On the daily scale, we examined the period from December 25, 2019, to January 1, 2020, as a case study. According to our dataset, on December 25th, most areas exhibited pollution. Pollution gradually abated in the subsequent days, and by December 31st, most parts of the city had achieved clean air status. On the monthly scale, for instance, PM2.5 concentrations in January 2020 exceeded that of other listed months in 2020. Seasonal analysis further reveals that winter air quality in Jinan is considerably poorer than in spring, summer, and autumn (Supplementary Fig. 2), likely driven by increased heating emissions and specific meteorological conditions that facilitate pollutant accumulation34. Such seasonal disparities highlight winter-specific pollution challenges, underscoring the unique air quality management needs during this season. Overall, across hourly, daily, monthly, and seasonal scales, the patterns of PM2.5 concentration variations align with urban area observations (Supplementary Figs. 3-6). Both sets of PM2.5 data products effectively capture high-value areas and fine-scale dynamic changes in PM2.5 concentrations within urban settings. These findings underscore the significant potential of integrating mobile and micro-fixed monitoring to develop high spatiotemporal PM2.5 concentration datasets. Moreover, the dataset built after selectively reducing fixed micro-stations has shown promising results. This outcome not only significantly reduces government expenditures but also holds crucial implications for optimizing the spatial distribution of mobile and fixed micro–station monitoring to enhance the development of high–resolution spatiotemporal datasets.

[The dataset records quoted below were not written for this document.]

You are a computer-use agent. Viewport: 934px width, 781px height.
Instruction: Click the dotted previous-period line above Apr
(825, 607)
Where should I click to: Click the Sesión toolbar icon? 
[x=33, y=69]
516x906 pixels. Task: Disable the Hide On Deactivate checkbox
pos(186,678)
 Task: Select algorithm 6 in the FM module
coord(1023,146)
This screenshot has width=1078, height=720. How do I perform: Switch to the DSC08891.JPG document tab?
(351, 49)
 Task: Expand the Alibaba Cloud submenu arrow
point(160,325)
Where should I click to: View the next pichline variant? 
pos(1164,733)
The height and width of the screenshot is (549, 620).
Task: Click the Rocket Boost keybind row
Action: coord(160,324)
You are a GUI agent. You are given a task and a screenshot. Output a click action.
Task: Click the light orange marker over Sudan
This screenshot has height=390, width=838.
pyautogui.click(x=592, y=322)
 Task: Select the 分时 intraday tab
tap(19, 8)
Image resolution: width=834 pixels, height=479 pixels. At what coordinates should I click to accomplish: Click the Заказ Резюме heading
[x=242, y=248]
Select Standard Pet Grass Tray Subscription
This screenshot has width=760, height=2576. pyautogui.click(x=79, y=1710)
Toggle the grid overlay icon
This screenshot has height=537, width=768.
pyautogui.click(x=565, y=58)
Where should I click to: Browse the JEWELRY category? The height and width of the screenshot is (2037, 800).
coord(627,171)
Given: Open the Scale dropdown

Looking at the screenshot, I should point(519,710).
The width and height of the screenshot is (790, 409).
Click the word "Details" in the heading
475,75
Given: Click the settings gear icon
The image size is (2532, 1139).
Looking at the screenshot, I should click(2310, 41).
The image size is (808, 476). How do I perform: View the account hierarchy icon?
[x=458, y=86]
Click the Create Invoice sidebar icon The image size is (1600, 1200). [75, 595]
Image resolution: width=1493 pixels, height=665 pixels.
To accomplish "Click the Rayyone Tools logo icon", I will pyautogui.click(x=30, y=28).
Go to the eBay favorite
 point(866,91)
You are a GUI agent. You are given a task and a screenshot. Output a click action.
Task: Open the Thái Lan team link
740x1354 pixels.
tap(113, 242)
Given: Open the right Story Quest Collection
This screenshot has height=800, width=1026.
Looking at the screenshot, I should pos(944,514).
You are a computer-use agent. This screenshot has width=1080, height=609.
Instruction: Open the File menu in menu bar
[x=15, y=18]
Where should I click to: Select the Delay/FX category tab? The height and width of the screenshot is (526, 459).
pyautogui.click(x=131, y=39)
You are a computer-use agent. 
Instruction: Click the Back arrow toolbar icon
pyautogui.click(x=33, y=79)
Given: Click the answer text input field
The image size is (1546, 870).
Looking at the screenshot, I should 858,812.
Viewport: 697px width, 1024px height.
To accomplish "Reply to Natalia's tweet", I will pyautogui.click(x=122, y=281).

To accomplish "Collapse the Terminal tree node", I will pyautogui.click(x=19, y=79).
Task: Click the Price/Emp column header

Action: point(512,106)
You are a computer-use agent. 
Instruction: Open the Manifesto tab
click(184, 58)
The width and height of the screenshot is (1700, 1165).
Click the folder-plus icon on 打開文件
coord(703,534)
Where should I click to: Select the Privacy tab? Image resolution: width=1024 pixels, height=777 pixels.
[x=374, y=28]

Key drivers and interpretability attribution of PM2.5 in Jinan
Figure 3a displays the driving factors influencing PM2.5 concentrations in Jinan, ranked by mean absolute SHAP values. SIA exhibited the highest importance, with an absolute SHAP mean value of 15.83, significantly surpassing other features such as IP (5.70), BB (5.32), Tas (4.57), and Dust (3.78). These five drivers predominantly influenced PM2.5 concentrations from January 2019 to September 2021. AOD and BLH made comparable contributions, with values ranging from 3 to 3.4, while RHas (2.85) and P (2.52) had slightly weaker impacts. Ox (1.93) played a significant role due to increased radiation and temperature at noon, enhancing photochemical processes35. Primary emission sources like CC (1.90) and VE (1.78) contributed less to PM2.5 compared to IP, BB, and Dust. Cluster, SSR, WSas, TCC, and WDas had relatively minor predictive effects.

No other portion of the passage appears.